I did most of Advent of Code last year code golfing in MUMPS (running on Caché), with the additional challenge on up to and including day 7 doing without literals - that's to say no numbers and no strings. It was good fun - https://github.com/dominique-m-aoc/aoc-2025/blob/main/day03p... for day three part 1 for example. Or day 7 part 2 where the alphanumeric chars spell a story with only two nonsense words, with almost all the chars being on their own: https://github.com/dominique-m-aoc/aoc-2025/blob/main/day07p... It is a neat language but even more so a neat overall system and bag of concepts that I feel annoyed we haven't seen more of...
That's cool; amazing you indeed coded in MUMPS and not in ObjectScript ;-) Caché is (was) a great technology; ironically they tried to look like a relational database in the nineties, and then eventually came the NoSql boom. How did you get to MUMPS?
First job out of university and stuck around with it for the next dozen years, probably longer than sensible... in the context of maintaining a bag of software that got put together in the mid-80s, a substantial module of which continued to enjoy some moderate success to this day.
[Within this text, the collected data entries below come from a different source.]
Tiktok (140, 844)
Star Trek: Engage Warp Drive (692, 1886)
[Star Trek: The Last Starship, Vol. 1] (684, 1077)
Also, the marketing term was post-relational if I recall correctly, the funny thing about that being that it was really pre-relational at first. Also, I forgot, it was IRIS this AOC stuff runs on - the $ZV actually needs that "R" in IRIS so it knows what label to jump to... and what file mode to use... it's wonderfully cursed ;P

That said, it doesn't hold a candle compared to this: https://stackoverflow.com/questions/4151554/need-mumps-sampl... which is just about the best obscured (or byte-saving rather) MUMPS snippet in existence.

One thing I miss about Caché/Ensemble/IRIS is the three different paradigms for manipulating the same bits of data - the whole object layer, SQL (with pre-compiled embedded SQL an option), and the raw global access.

I’ve been working on a project to celebrate the anniversary of MUMPS and its first standard.

For those unfamiliar, MUMPS is an imperative language famously born at Massachusetts General Hospital in 1966. Its defining characteristic is that the language and the database are deeply integrated, acting as an early NoSQL database decades before the term existed.

See here for more information about the project: https://github.com/rochus-keller/mumps/

There are pre-compiled versions of my MUMPS 76 interpreter in case you want to play with it.

Well, try to run C++, C# or Java on a PDP-7 or PDP-9.

In 1976, the year of the first standard, massive hospitals with thousands of patients run on MUMPS, on PDP machines with 8K to 24K of core memory and concurrent users.

I don't think anyone is really blaming MUMPS for the limitations it had to work with 1970s tech. The story was more about how terrible it is to work with in the 2000s and the surprising fact that it's still in use today in certain niches.